RNA-Seq analysis revealed that TET3 knockdown particularly changed pathways related to cytokine/chemokine signaling and cell death. There was an upregulation of proapoptotic genes such as Bcl2l11, Bid, and Pmaip1 alongside alterations in genes involved in inflammatory responses. Notably, the modulation of IL-6 expression in response to TET3 levels underscores its impact on macrophage function and inflammation (3). IL-6 is crucial for macrophage polarization and survival, influencing the broader inflammatory landscape of endometriosis (5, 6). Elevated IL-6 levels are often associated with increased macrophage activity and chronic inflammation, further linking TET3 with disease pathology. The interplay between TET3 and IL-6 suggests that TET3-overexpressing macrophages may drive the inflammatory response in endometriosis by modulating IL-6 signaling (Figure 1). Understanding this relationship provides insight into how TET3 contributes to the disease’s inflammatory environment and highlights potential therapeutic targets.

Macrophage-expressed TET3 has a pathophysiological role in endometriosis. In a healthy uterine environment, antiinflammatory, repair macrophages produce interleukins and interferons that maintain healthy tissue. In contrast, inflammatory macrophages associated with endometriotic lesions express increased TET3 levels. The endometriosis environment has increased levels of TGF-β1 and MCP1, both of which can induce TET3 expression in macrophages. TET3 blocks the posttranscriptional miRNA regulator let-7, resulting in increased production and secretion of the proinflammatory cytokines IL-6 and IL-1β. TET3 also interacts with the STAT3/NCOR1/HDAC4 transcriptional corepressor complex to exert additional inflammatory effects.

TET enzymes, particularly TET3, play a crucial role in modulating the gene-expression profiles of macrophages through their epigenetic modifications. This capability enables macrophages to rapidly adapt to changes in their environment, a vital function given their role in immune responses (7). Unlike other cell types, macrophages exhibit remarkable plasticity, allowing them to continuously adjust their functional states between proinflammatory and antiinflammatory phenotypes in response to local stimuli. This dynamic modulation is essential for effective immune responses and tissue repair, as macrophages must respond appropriately to varying signals encountered during inflammation and injury (7). Within this context, TET3 emerges as a pivotal regulator of macrophage gene expression, underscoring its importance in the broader framework of immune adaptability.

A central component of this regulatory network is IL-6, a proinflammatory cytokine that becomes activated in chronic disease states (8). Lv et al. have shown that TET3 overexpression in macrophages leads to increased IL-6 levels, which are mediated by the inhibition of let-7 microRNAs (3). Upon stimulation, IL-6 activates the JAK/STAT3 signaling pathway, facilitating the recruitment of STAT3 to specific gene promoters, including those that regulate IL-6 and other inflammatory mediators (8, 9). This interaction enhances the transcription of genes associated with inflammation, thereby facilitating the transition of macrophages to a proinflammatory state.

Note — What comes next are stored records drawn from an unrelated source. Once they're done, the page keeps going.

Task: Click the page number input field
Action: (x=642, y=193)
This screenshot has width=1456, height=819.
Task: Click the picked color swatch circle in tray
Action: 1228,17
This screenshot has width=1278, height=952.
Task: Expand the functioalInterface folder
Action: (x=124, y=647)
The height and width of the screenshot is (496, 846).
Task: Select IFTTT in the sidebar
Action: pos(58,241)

Moreover, TET3 has been shown to interact directly with STAT3, further complicating the regulatory mechanisms at play (10). This direct interaction suggests that TET3 may influence gene expression indirectly through IL-6 and enhance the transcriptional activity of STAT3 itself, amplifying the inflammatory response.

Thus, the interplay among TET3, IL-6, and STAT3 is vital for maintaining the balance between proinflammatory and antiinflammatory macrophage states. This balance is crucial for effective immune regulation, as dysregulation of these pathways can lead to persistent inflammation and contribute to various inflammatory diseases including endometriosis. Understanding the intricate relationships among TET3, IL-6, and STAT3 not only provides valuable insights into the molecular mechanisms underlying macrophage function, but also highlights potential therapeutic targets for modulating immune responses, offering hope for the future of immune-response modulation.